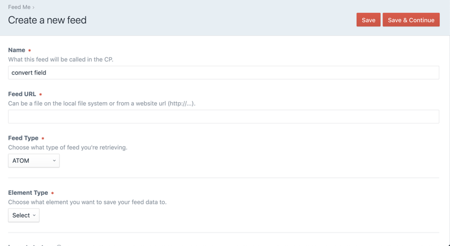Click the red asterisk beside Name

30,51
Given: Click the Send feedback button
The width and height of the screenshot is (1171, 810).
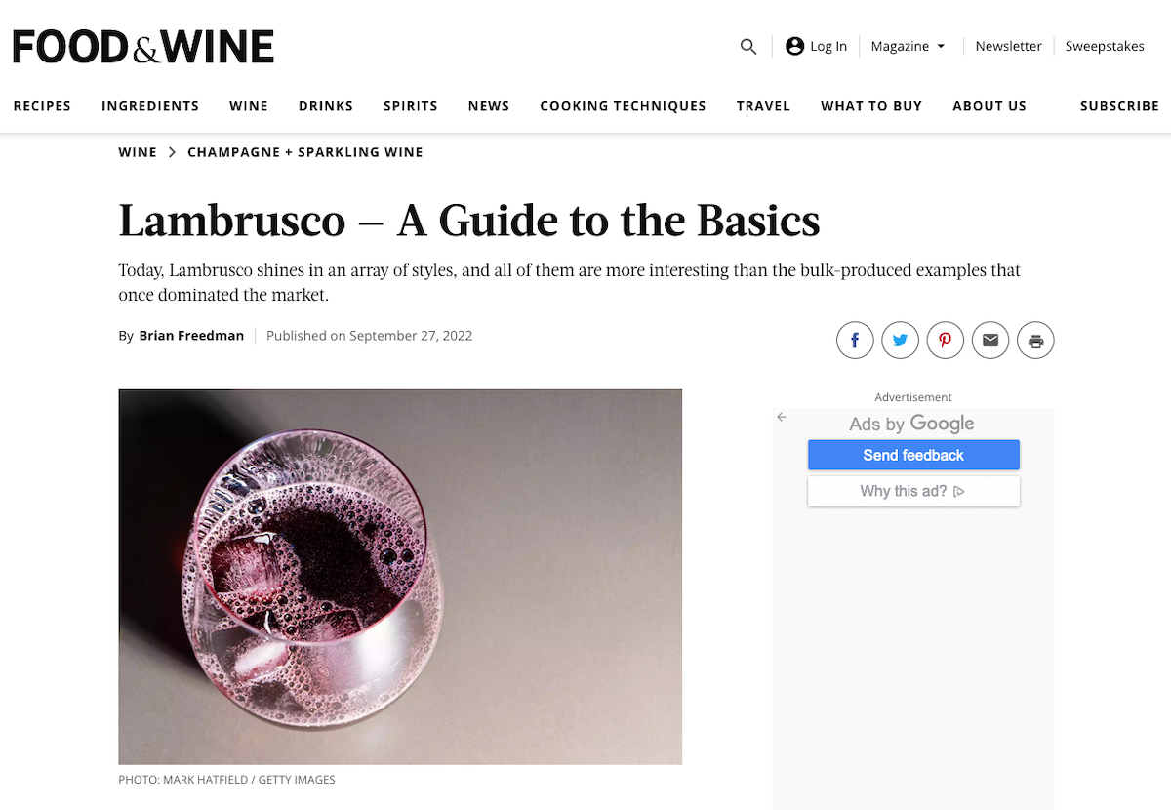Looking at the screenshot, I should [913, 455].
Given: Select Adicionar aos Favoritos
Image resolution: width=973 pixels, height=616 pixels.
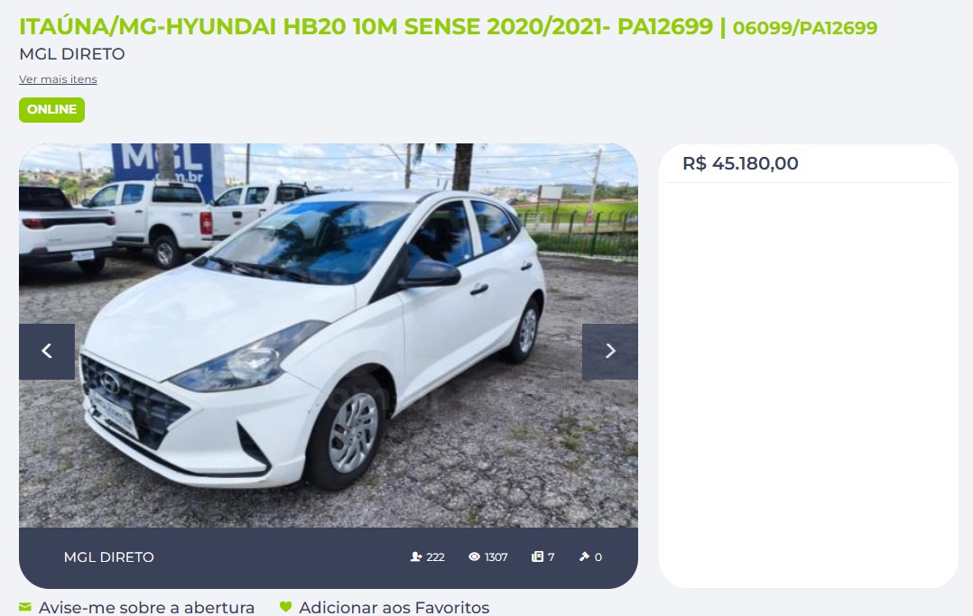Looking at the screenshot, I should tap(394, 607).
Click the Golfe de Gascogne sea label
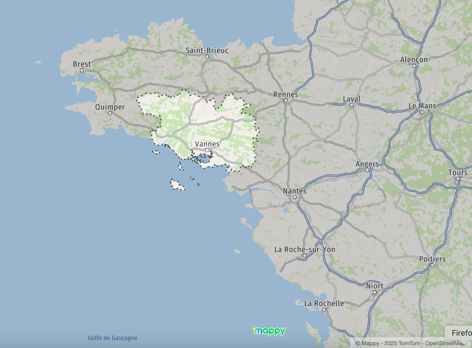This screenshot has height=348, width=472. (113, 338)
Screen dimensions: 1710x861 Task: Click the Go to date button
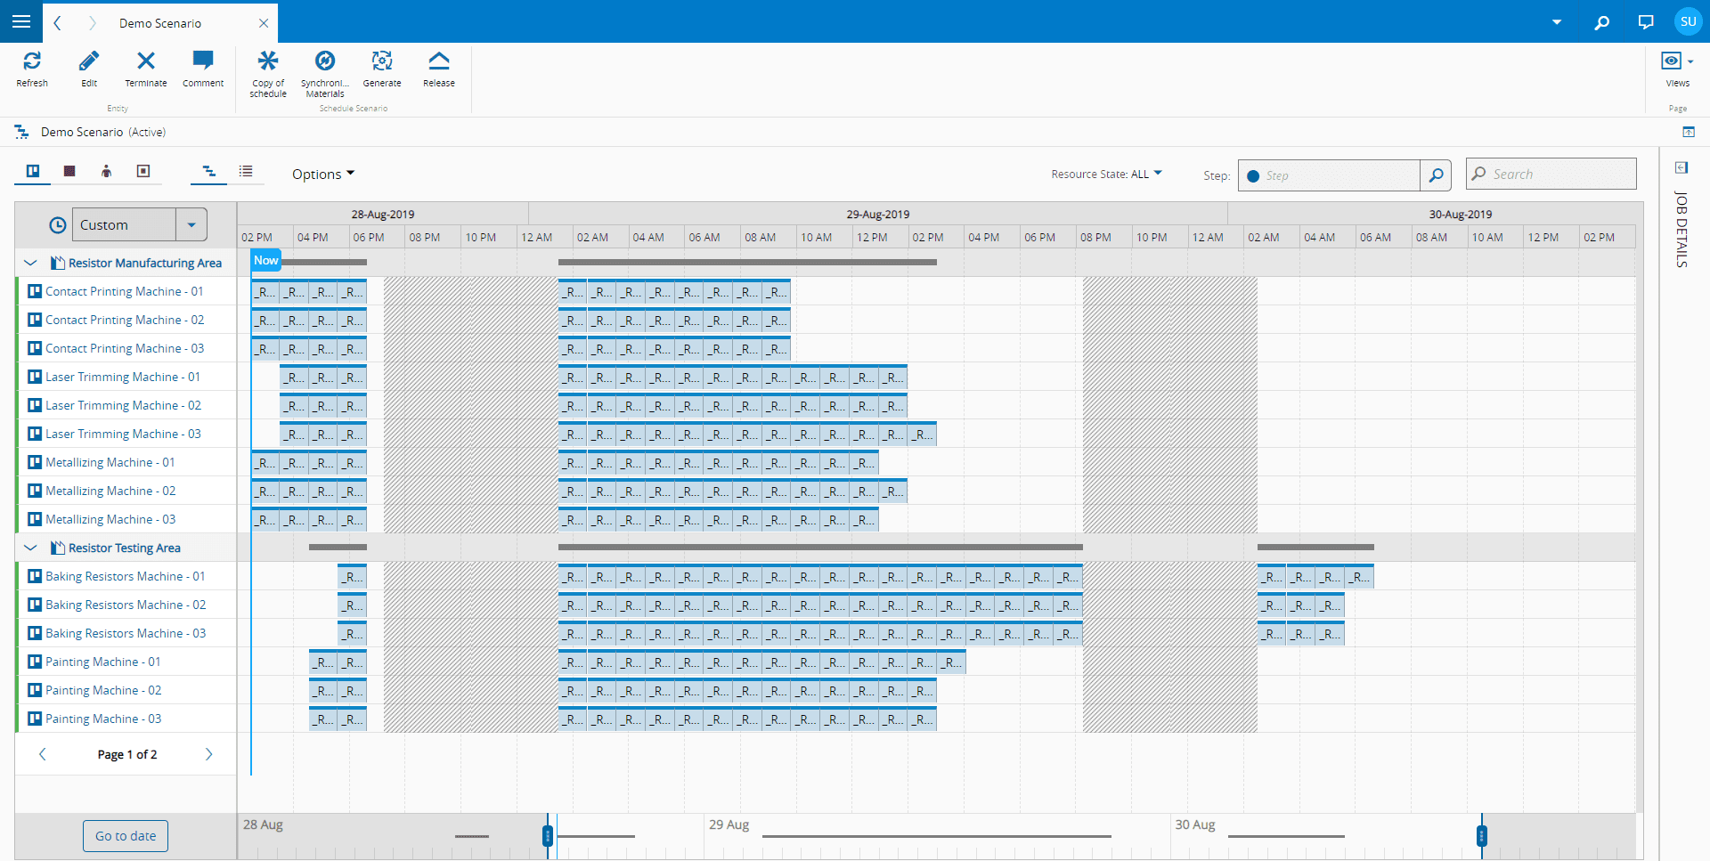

++++++++

◆ **Task to complete**
There should be an exact restatement of the lines from the line with "Click the Golfe de Gascogne sea label" through the last line of the entries above, and no pictures in it.

◆ **Answer below**
Click the Golfe de Gascogne sea label
This screenshot has height=348, width=472. (113, 338)
Screen dimensions: 1710x861 Task: Click the Go to date button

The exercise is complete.